**節選文字:**
1867年,朱迪特22歲上出版《白玉詩書》,輯合了近百篇她翻譯的中國古典詩詞,其中有李白、杜甫、蘇東坡和李清照的作品。她在《序言》里讚美中國是「詩歌的天堂」、「一個為詩人建立廟宇的聖地」。詩集旋即轉譯成德文、丹麥文和英文,作為「主導動機」(Leitmotiv)給歐洲浪漫派音樂大師馬勒的第九交響樂《大地之歌》注入了神秘的靈感。《白玉詩書》初版,朱迪特署名「俞第德」,將之題贈給雨果。從1868年開始,她在報紙上連載長篇劍俠小說《帝龍》,塑造一個反清復明的英雄人物,敘事主線頗似中國「話本」。雨果讀後寫信給作者說:「您的文筆有力而優雅!遠赴中國,形同奔月。您引導我們進行的是一次星際旅行。」法朗士評論道:「她有自己的寰宇與願景,文風自成一體。這個境界即是遠東,猶如鑽石產於深邃礦脈的黑夜中,是在一個少女幽靜的靈魂里形成的,讓人清麗爽目。」

**問題:**
a. 根據這段關於朱迪特的節選文字,《白玉詩書》初版時她署的是什麼名字?
b. 接著最後一句往下寫,續完這段關於朱迪特與中國詩文的節選文字。
作答時不必參考列表。

**資料摘錄:**

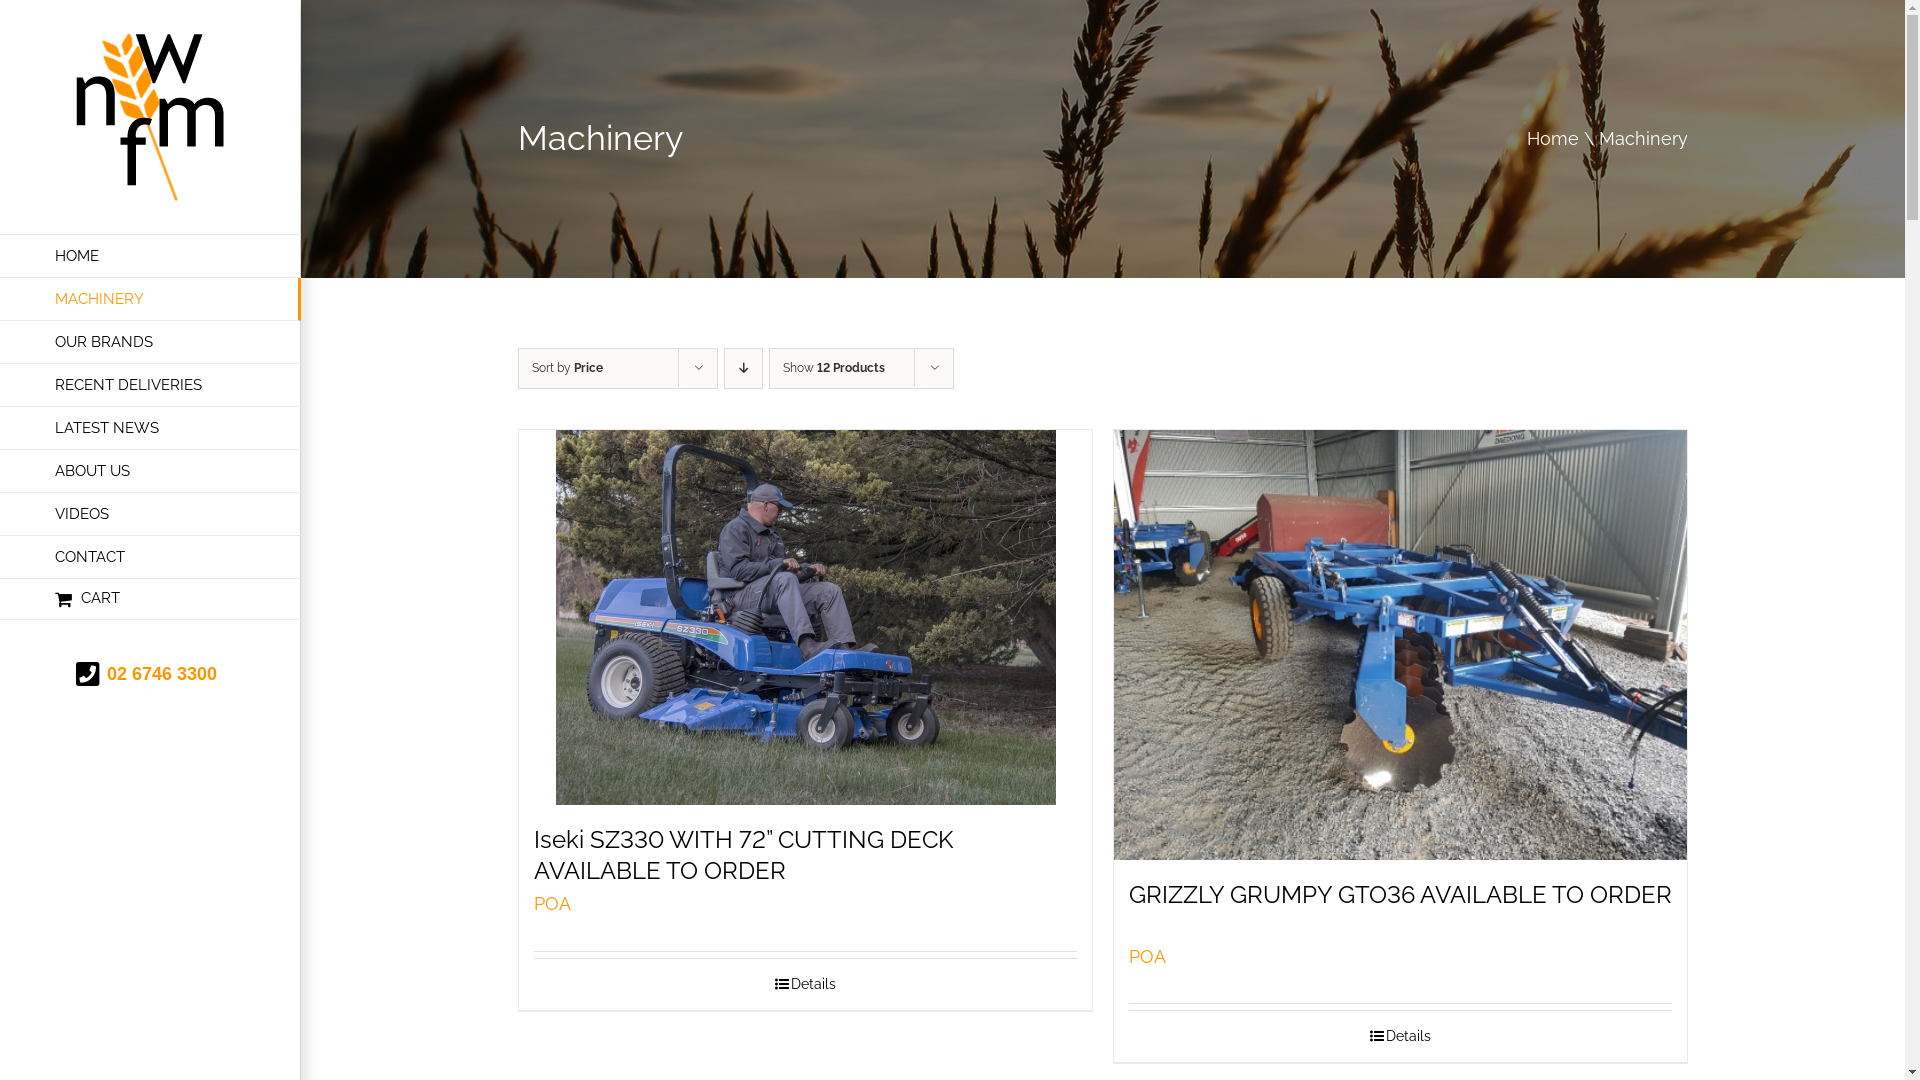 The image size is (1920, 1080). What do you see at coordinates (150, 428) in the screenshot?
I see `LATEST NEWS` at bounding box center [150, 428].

---

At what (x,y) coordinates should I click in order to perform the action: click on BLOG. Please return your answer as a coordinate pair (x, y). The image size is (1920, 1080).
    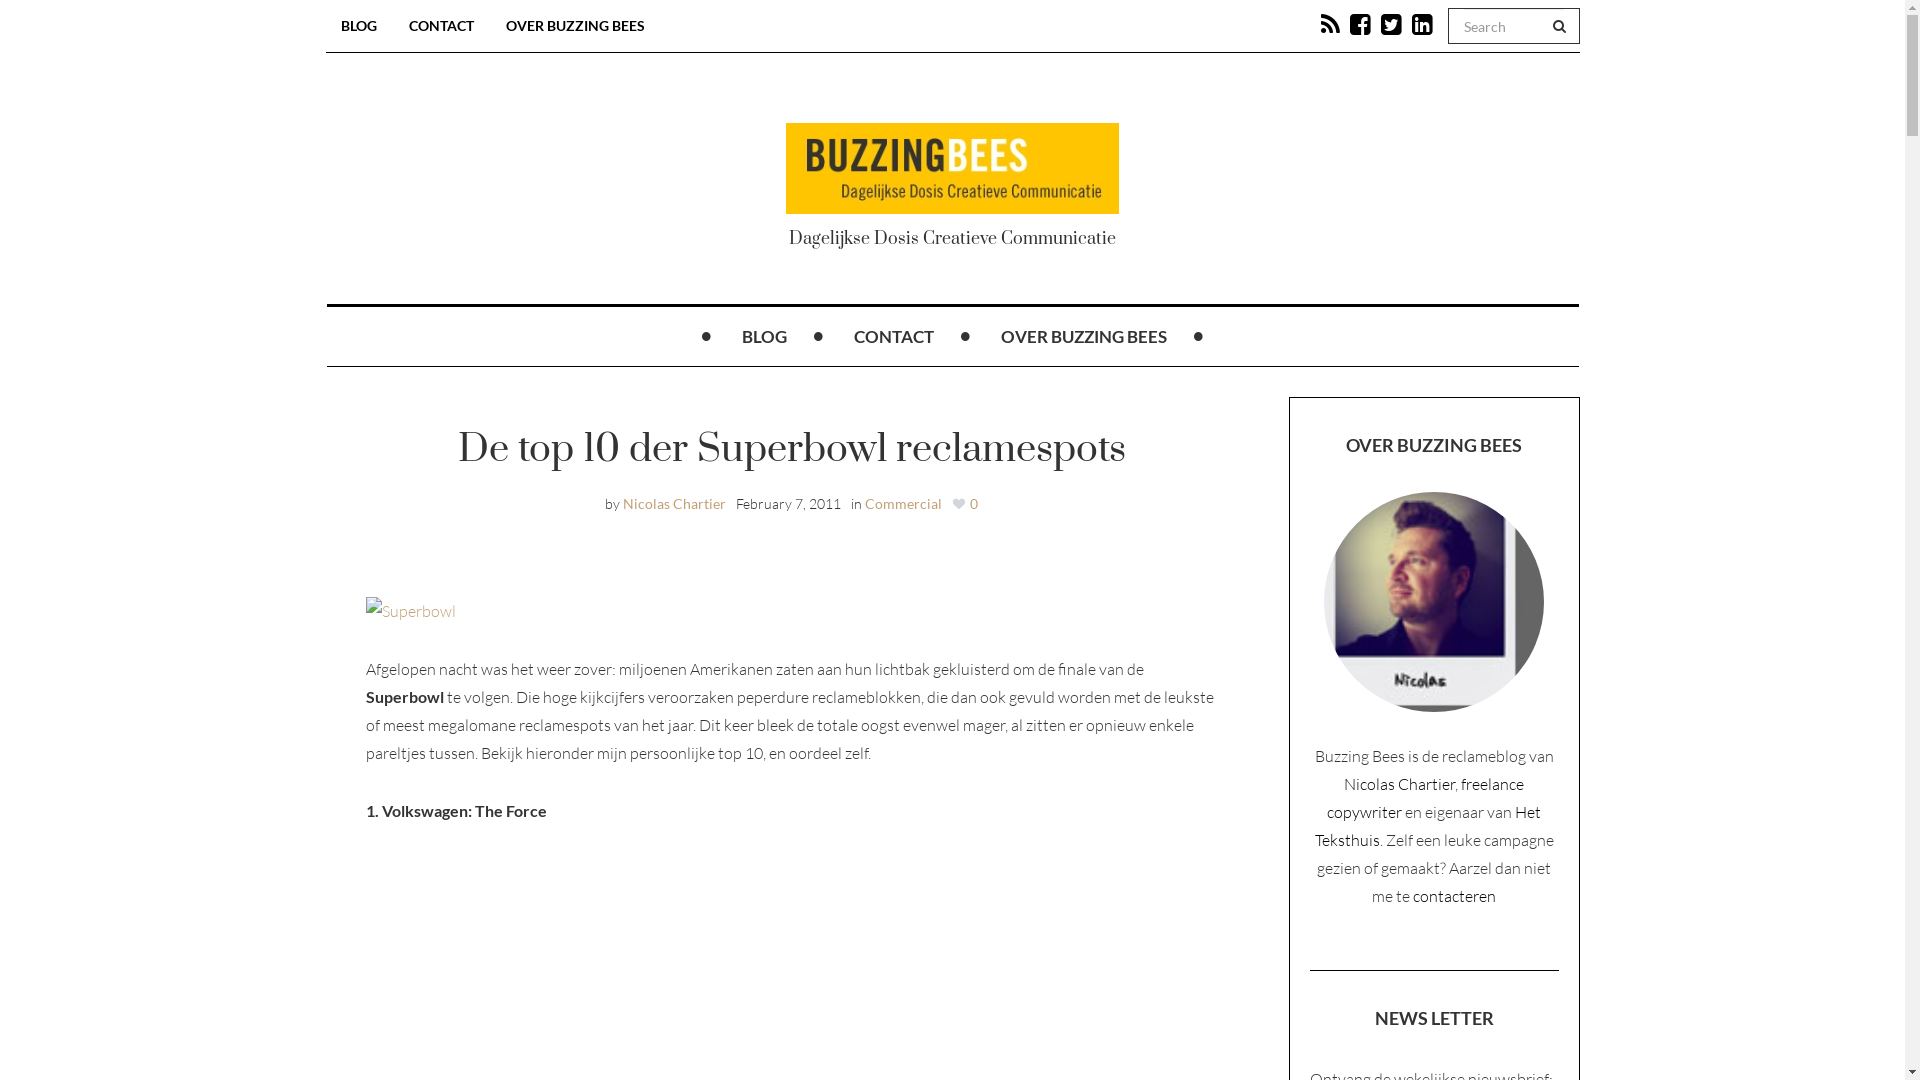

**參考答案:**
a. 她署名「俞第德」。

b.
朱迪特一生中寫了許多中國題材的作品。像伏爾泰從《今古奇觀》里取材寫《查狄格,或者命運》一樣,她從中國文明中汲取靈感,收入《東方之花》的中國篇章《祭扇》即為一例。伏爾泰所選《莊子休鼓盆成大道》的故事說,莊子視生命如浮雲,婦人一無信用可言。他用試探其妻是否忠於自己來證實個人觀點,妻子果然不忠,招致其厭惡。伏爾泰依照莊子的道家觀點,嘲笑社會世風日下。然而,朱迪特不步伏爾泰後塵,反其道而行之,改寫了莊子之妻的結局。在她的筆下,「不貞之婦」田氏死後變成了一隻「自由鳥」,而哲學家莊子終未能得道成仙。按她的心愿,那鳥兒變成田氏的精神化身,公然向他發出揶揄的尖叫:「你籠里關著一隻漂亮的蜂鳥,以為那就是她的全部宇宙,唯有你的灰鬍子最秀美。愚蠢!愚蠢!你想束縛她的雙翅,可是她看到了青春和愛的天空。」

無疑,這是對孔子主張女子「出嫁從夫」的尖刻批判,朱迪特不愧為女權主義的先驅。她指責孔子編《詩經》時,從中剔除了所有表達婦女爭取自由的情歌。這興許同她與高蹈派詩人卡杜勒·孟戴斯不幸的婚姻有關。對方自始至終玩弄她的感情,導致朱迪特對愛情絕望,將身心全部撲在了自己的文學創作上。

朱迪特跟洛蒂合寫劇本《天之嬌女》。這是一出悲劇,也是一首讚美崇高的頌歌。作者臆想出清朝皇帝光緒跟一個明朝皇后的戀情,後者為其宗族的榮譽犧牲愛情,選擇了自戕。該劇原本準備由薩拉·貝納爾演出,但未能遂作者心愿。她談論中國時,表現的是她同這個民族融入的關係,而不是一個旁觀者。朱迪特還以中國元朝無名氏的《貨郎旦》為藍本,和洛蒂合編了《賣笑婦》一劇,將之移植到日本社會,情節扣人心弦,在巴黎演出數周,一票難求。爾後,朱迪特翻譯日本詩歌,結集為《蜻蜓詩草》,被視為《白玉詩書》的姊妹篇。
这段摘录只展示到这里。